Livistona boninensis is a species of flowering plant in the palm family Arecaceae, native to the Bonin Islands of Japan. It has been introduced into the Volcano Islands, also Japanese.

== Description ==
A solitary, hermaphroditic palm with a tall, slender trunk reaching up to 20 m in height and about 30 cm in diameter at breast height. The trunk features raised leaf scars with remnant fibers, narrow internodes, and lacks persistent petiole stubs. It forms a crown of 40-60 leaves that are costapalmate, subcircular, and 120-200 cm long, with a grey-green upper surface and a lighter underside. The leaves are divided 45-75% of their length into 50-82 segments, with pendulous apical lobes and distinct parallel and transverse veins.

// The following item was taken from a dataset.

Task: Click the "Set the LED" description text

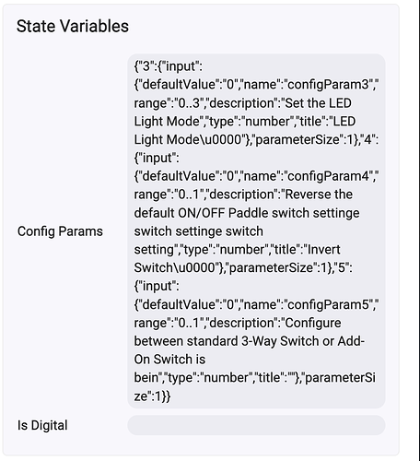Action: (319, 103)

The inflorescence, 130-220 cm long, remains within the crown and is branched up to three orders. It consists of 6-7 partial inflorescences with glabrous rachillae measuring 4-16 cm. Flowers are cream-colored, clustered in groups of 5-8, and measure 2.0-2.8 mm in length. The fruit is glossy, bright green, and varies from globose to pear-saped, measuring 19-30 mm long and 14-28 mm in diameter, with a short pedicel of 3-4 mm. The seed is reniform.